▶ **To be done**: Copy the records from the line containing "How do I perform: Expand" through the end of the records, swapping "dropdown" for "picker" and leaving everything else unchanged.

====== Data supplied ======

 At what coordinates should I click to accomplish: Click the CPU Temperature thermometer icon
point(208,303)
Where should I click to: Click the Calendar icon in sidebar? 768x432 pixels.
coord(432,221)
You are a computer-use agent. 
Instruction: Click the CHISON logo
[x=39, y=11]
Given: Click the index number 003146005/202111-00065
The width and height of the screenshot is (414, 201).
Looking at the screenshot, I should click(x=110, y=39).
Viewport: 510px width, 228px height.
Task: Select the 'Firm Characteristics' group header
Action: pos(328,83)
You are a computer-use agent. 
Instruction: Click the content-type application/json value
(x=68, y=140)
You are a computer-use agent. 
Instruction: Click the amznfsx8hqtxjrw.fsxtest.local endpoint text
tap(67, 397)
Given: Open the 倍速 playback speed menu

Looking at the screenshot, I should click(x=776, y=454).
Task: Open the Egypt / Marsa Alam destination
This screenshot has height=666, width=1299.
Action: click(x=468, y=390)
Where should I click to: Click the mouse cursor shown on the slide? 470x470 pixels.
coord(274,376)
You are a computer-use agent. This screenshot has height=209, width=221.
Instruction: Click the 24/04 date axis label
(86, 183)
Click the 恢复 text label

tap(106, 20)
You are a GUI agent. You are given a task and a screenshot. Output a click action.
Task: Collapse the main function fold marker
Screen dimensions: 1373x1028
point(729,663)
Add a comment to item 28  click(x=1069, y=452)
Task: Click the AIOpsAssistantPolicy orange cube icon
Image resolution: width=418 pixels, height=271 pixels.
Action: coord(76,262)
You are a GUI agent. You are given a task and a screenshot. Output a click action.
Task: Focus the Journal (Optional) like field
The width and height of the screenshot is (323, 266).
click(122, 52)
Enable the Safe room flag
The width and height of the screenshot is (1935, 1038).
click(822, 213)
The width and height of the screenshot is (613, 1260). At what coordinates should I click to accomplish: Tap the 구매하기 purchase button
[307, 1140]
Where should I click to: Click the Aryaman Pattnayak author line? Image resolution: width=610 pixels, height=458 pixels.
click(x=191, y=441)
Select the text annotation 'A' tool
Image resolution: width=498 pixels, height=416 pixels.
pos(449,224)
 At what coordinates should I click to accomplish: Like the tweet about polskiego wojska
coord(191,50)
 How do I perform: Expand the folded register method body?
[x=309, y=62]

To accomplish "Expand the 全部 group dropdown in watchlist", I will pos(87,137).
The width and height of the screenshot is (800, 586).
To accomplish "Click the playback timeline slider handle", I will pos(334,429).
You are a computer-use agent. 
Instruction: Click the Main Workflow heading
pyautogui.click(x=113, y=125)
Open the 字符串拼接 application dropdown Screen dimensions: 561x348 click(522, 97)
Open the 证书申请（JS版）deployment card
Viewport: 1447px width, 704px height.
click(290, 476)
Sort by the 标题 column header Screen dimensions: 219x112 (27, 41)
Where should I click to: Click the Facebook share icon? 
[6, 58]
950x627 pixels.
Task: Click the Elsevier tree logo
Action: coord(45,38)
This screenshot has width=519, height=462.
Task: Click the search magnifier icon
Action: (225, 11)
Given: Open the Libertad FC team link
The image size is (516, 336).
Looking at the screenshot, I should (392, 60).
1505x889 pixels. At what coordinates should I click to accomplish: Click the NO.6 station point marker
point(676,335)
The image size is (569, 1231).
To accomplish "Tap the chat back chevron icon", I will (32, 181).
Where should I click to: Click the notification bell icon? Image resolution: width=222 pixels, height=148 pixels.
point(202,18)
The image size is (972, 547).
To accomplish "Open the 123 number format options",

======

▶ **Result of the exercise**:
 How do I perform: Expand the folded register method body?
[x=309, y=62]

To accomplish "Expand the 全部 group picker in watchlist", I will pos(87,137).
The width and height of the screenshot is (800, 586).
To accomplish "Click the playback timeline slider handle", I will pos(334,429).
You are a computer-use agent. 
Instruction: Click the Main Workflow heading
pyautogui.click(x=113, y=125)
Open the 字符串拼接 application picker Screen dimensions: 561x348 click(522, 97)
Open the 证书申请（JS版）deployment card
Viewport: 1447px width, 704px height.
click(290, 476)
Sort by the 标题 column header Screen dimensions: 219x112 (27, 41)
Where should I click to: Click the Facebook share icon? 
[6, 58]
950x627 pixels.
Task: Click the Elsevier tree logo
Action: coord(45,38)
This screenshot has width=519, height=462.
Task: Click the search magnifier icon
Action: (225, 11)
Given: Open the Libertad FC team link
The image size is (516, 336).
Looking at the screenshot, I should (392, 60).
1505x889 pixels. At what coordinates should I click to accomplish: Click the NO.6 station point marker
point(676,335)
The image size is (569, 1231).
To accomplish "Tap the chat back chevron icon", I will (32, 181).
Where should I click to: Click the notification bell icon? Image resolution: width=222 pixels, height=148 pixels.
point(202,18)
The image size is (972, 547).
To accomplish "Open the 123 number format options",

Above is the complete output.